Concatenative Thinking
Tuesday, July 12, 2011
I’ve written about the conciseness of Factor before. Yesterday, I noticed a link to a functional programming tutorial called “Functional Thinking” that was posted two months ago.
The tutorial develops a program for classifying numbers based on the sum of its factors into perfect, abundant, or deficient numbers.

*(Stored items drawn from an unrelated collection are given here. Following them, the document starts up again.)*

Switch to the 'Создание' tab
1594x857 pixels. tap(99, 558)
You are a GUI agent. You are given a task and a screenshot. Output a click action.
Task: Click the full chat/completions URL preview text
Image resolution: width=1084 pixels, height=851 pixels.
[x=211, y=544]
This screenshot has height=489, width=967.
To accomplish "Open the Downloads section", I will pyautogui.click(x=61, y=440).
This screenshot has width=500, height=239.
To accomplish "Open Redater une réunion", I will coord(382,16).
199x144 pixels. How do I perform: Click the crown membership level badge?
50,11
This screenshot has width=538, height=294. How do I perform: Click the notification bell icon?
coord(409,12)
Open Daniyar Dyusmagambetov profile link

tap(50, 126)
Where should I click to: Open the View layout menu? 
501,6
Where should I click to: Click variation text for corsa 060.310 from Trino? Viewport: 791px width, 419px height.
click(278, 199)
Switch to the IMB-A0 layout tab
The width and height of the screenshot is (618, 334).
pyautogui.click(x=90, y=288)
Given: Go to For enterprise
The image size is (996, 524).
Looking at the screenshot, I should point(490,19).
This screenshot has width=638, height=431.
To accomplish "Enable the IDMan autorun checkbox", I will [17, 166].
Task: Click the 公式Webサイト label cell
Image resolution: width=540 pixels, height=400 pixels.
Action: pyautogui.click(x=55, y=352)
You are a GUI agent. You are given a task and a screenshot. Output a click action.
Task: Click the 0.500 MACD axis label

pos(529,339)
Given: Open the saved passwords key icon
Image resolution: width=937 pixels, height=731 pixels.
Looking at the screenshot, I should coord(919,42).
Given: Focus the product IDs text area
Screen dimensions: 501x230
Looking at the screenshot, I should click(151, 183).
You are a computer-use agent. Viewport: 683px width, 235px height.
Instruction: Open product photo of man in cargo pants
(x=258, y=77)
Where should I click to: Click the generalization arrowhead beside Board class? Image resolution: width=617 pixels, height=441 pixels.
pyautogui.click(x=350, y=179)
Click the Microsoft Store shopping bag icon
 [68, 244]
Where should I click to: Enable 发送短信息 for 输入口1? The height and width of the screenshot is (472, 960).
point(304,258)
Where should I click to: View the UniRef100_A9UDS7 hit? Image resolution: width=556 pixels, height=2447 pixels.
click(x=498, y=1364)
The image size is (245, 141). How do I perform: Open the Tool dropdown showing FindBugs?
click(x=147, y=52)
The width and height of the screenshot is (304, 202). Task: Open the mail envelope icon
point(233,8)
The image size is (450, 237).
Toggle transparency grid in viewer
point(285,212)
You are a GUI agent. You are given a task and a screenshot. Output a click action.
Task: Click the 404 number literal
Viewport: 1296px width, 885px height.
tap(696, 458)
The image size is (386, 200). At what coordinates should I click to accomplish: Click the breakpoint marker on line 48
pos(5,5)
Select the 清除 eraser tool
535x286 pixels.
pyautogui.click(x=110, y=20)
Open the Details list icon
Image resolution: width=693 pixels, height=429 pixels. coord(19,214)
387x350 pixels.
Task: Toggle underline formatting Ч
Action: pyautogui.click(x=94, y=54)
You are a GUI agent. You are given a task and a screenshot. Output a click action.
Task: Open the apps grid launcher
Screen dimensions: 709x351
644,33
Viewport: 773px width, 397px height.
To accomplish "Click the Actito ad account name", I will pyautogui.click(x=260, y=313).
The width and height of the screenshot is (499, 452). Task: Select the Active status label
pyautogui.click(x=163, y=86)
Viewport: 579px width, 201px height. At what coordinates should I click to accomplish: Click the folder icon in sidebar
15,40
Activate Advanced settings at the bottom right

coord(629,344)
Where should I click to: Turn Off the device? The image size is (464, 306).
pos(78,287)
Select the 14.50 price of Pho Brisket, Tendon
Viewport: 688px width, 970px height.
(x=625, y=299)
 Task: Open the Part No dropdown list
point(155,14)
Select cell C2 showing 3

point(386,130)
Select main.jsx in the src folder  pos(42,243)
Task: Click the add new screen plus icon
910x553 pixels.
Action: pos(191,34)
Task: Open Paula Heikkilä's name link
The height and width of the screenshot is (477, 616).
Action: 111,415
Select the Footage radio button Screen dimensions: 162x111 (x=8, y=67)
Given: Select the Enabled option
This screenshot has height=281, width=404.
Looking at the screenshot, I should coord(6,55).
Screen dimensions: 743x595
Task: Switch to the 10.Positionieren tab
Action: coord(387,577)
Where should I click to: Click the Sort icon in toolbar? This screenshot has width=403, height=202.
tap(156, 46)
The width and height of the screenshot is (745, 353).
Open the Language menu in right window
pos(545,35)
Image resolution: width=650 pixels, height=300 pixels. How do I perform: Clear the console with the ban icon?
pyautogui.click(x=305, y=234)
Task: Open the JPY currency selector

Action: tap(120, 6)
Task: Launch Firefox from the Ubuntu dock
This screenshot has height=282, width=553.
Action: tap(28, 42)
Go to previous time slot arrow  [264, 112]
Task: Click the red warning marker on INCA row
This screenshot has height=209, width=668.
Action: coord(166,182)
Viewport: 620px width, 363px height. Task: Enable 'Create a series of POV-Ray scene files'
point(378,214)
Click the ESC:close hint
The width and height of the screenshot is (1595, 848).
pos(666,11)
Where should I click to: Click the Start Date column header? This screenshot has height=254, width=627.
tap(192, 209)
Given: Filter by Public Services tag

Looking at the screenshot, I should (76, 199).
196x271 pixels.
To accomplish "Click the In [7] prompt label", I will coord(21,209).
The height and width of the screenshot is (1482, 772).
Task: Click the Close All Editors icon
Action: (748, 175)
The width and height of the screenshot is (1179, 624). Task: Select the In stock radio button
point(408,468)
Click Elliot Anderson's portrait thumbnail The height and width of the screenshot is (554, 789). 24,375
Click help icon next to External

The program goes through three improvements, ending up at this “best” solution in Java (using the Functional Java library):
public class FNumberClassifier {
public boolean isFactor(int number, int potential_factor) {
return number % potential_factor == 0;
}
public List<Integer> factors(final int number) {
return range(1, number+1).filter(new F<Integer, Boolean>() {
public Boolean f(final Integer i) {
return number % i == 0;
}
});
}
public int sum(List<Integer> factors) {
return factors.foldLeft(fj.function.Integers.add, 0);
}
public boolean isPerfect(int number) {
return sum(factors(number)) - number == number;
}
public boolean isAbundant(int number) {
return sum(factors(number)) - number > number;
}
public boolean isDeficient(int number) {
return sum(factors(number)) - number < number;
}
}
While the proffered solution is much (much) better than the original “imperative” solution, I thought I would show what it could look like in Factor:
: factor? ( m n -- ? )
mod zero? ;
: factors ( n -- seq )
dup [1..b] [ factor? ] with filter ;
: perfect? ( n -- ? )
[ factors sum ] [ - ] [ = ] tri ;
: abundant? ( n -- ? )
[ factors sum ] [ - ] [ > ] tri ;
: deficient? ( n -- ? )
[ factors sum ] [ - ] [ < ] tri ;
What do you think?